Corn Maiden Kachina Trio
This artist, known for the delicacy, grace and astonishing detail of his carvings, recently returned from a long sojourn in the oil and gas fields of southeastern New Mexico. We hope he stays, because his work is outstanding, recognizable for those special qualities.
This multiple-figured depiction of Corn Maidens demonstrates the artistry and elegance that is characteristic of VIctor’s carvings.

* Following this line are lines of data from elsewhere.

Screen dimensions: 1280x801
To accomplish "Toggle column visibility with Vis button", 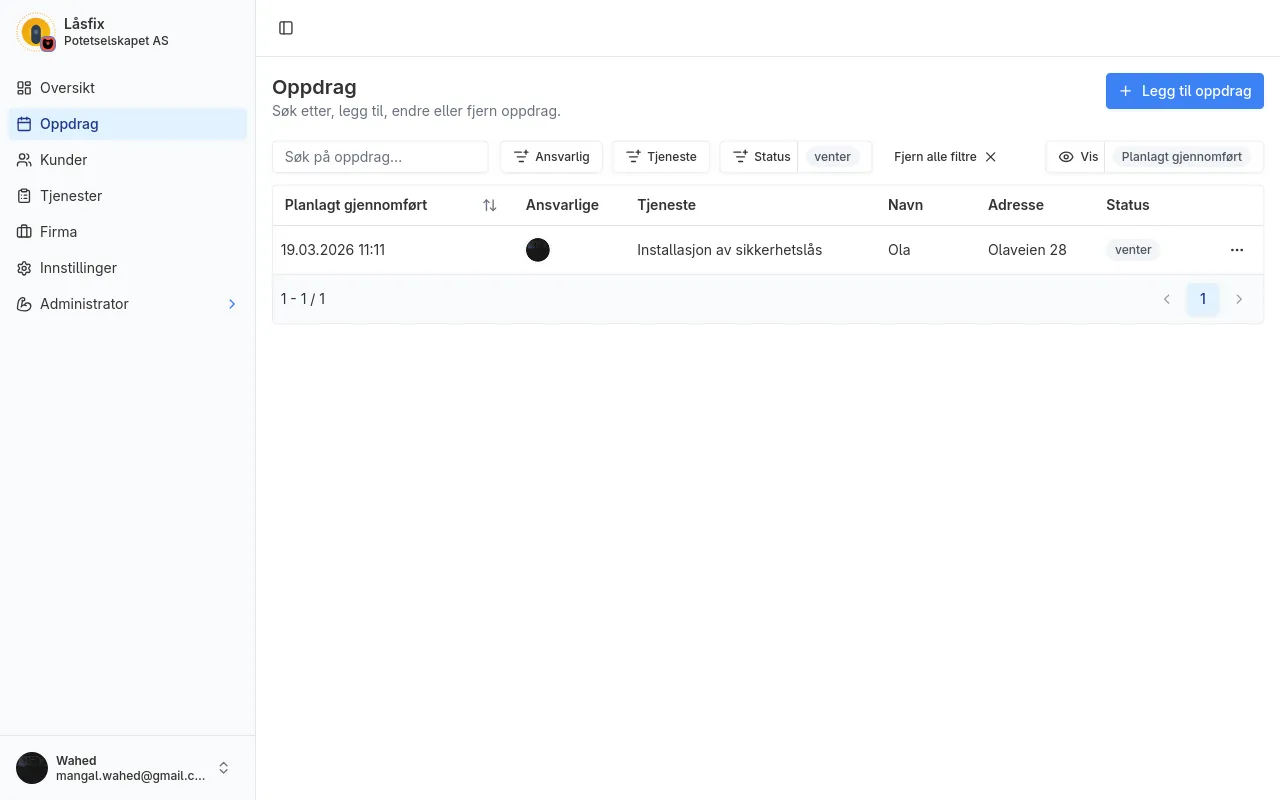I will pyautogui.click(x=1078, y=157).
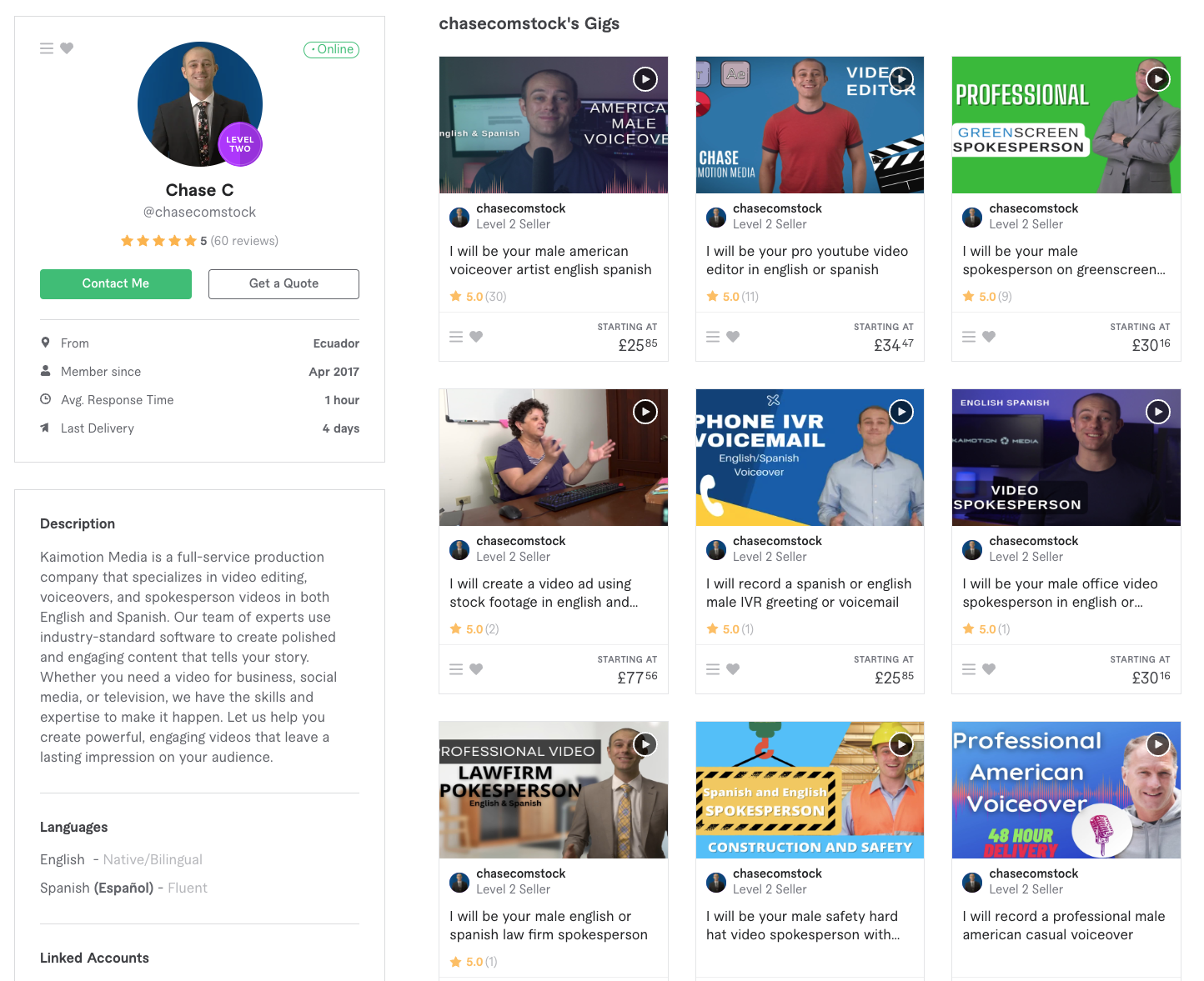
Task: Open the professional american casual voiceover title
Action: click(x=1064, y=925)
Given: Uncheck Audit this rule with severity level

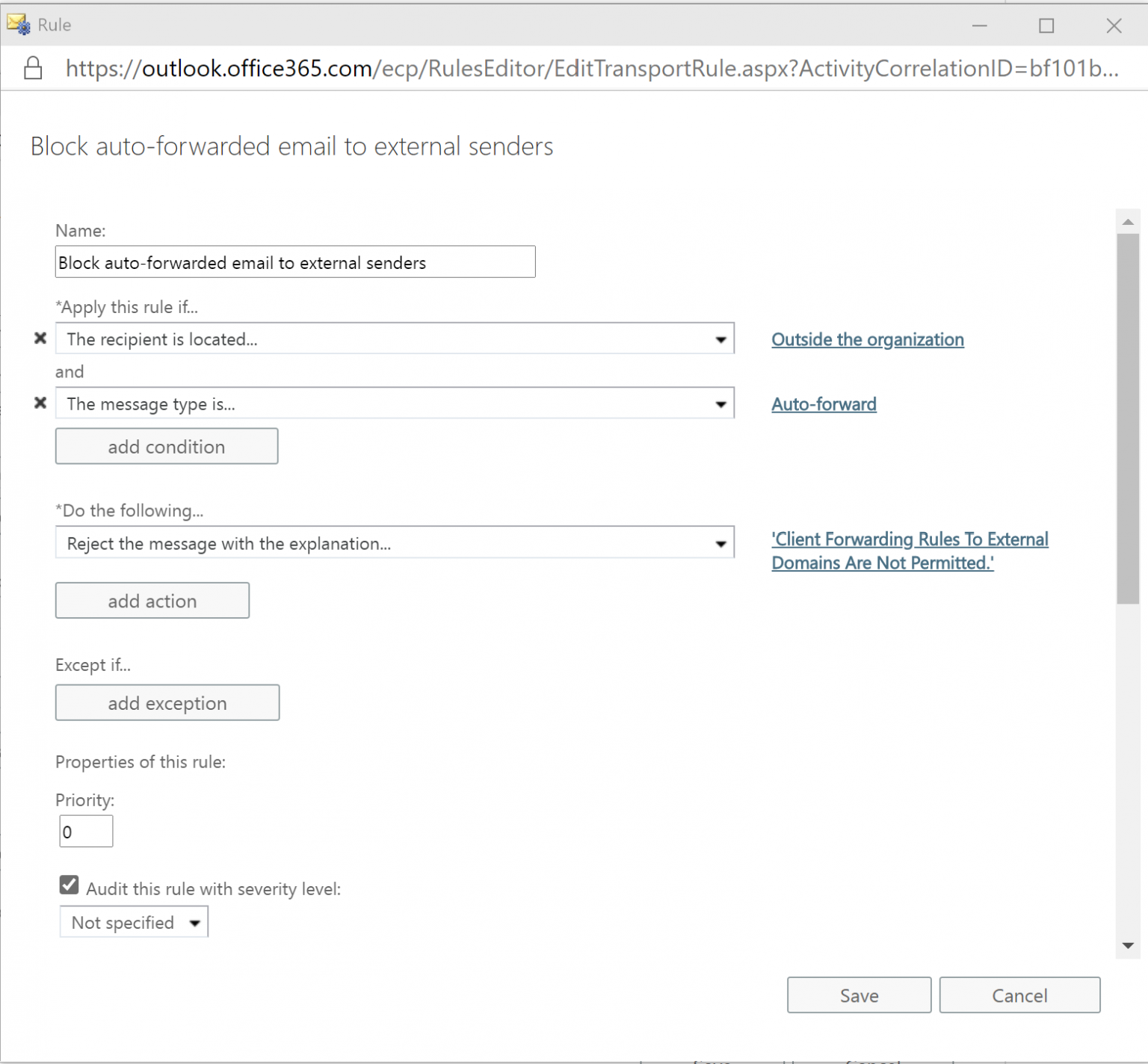Looking at the screenshot, I should click(x=68, y=885).
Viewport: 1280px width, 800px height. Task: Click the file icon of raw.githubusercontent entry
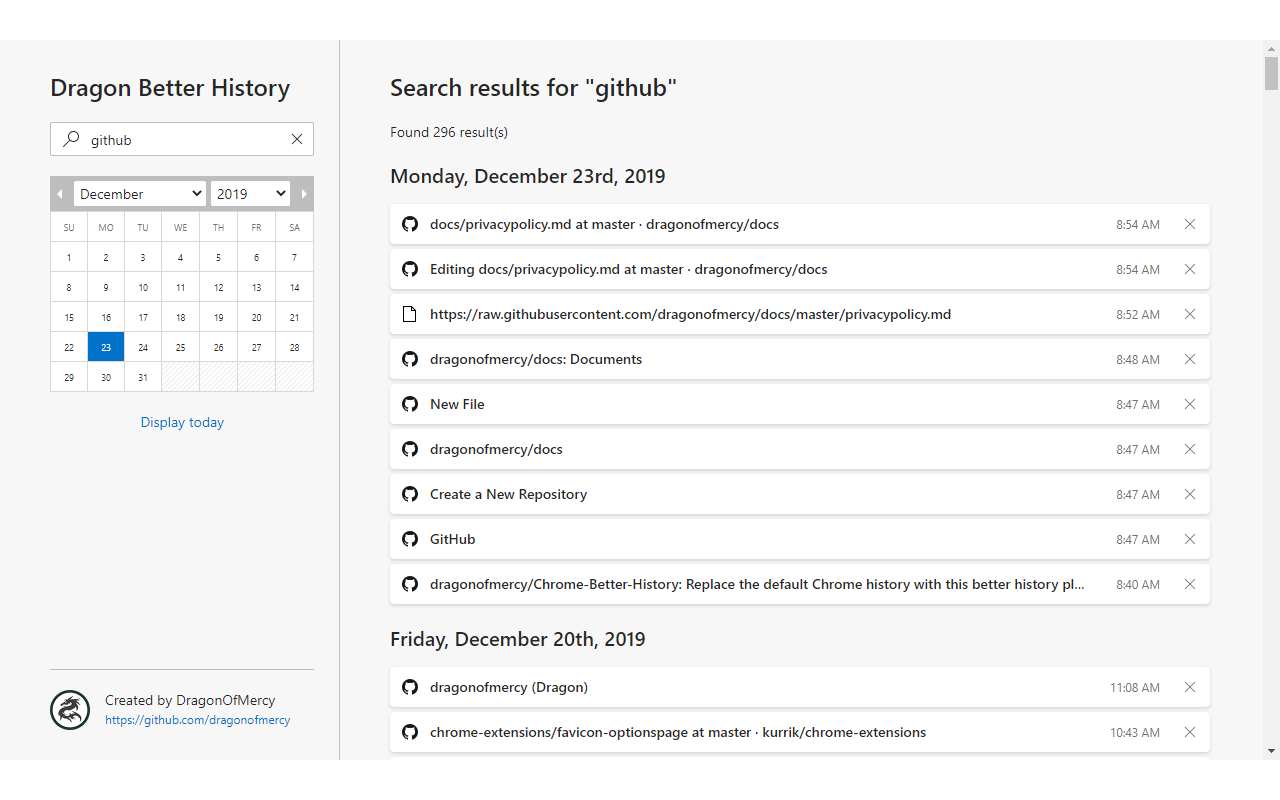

Using the natural shape of the dead cottonwood root as his starting point, the artist incorporates three different, individual Corn Maidens, each with exquisitely carved feathers, jewelry and hairstyles.The top two are shown in torso only, while the third, on the bottom, is in a simplified full-body pose, with embroidered skirt. Parrot feathers embellish the top two Maidens; eagle feathers, only, are seen on the third. Each figure has beautifully carved hair, each one individual. Even from the back, there is a view of gracefully swirled hair, colorful parrot feathers and eagle feathers, as well as partial views of the other Corn Maidens. Each one has a different color face paint: white, gold and turquoise. Whether turquoise “heishi” or white “clamshell heishi”, their necklaces are also meticulously carved in lifelike detail.
They are placed on a base carved to resemble a ruddy rock mesa, with four ears of vari-colored Indian corn fanning out from the bottom figure. But there is even more: Tucked beneath the mesa top, the artist has carved a minuscule Anasazi village, like those at Mesa Verde and Chaco Canyon. The adobe and stone brickwork, cylindrical watchtower, and wooden ladders emerging from several underground kivas, are carved in exquisite detail, with remarkable precision.
From the graceful curves and smooth finish of the vertical shaft, to the rougher-seeming rocks and ledges of the base, this is a superb piece – like all of VIctor Trujillo’s carvings. You will marvel at the details, every time you look at it.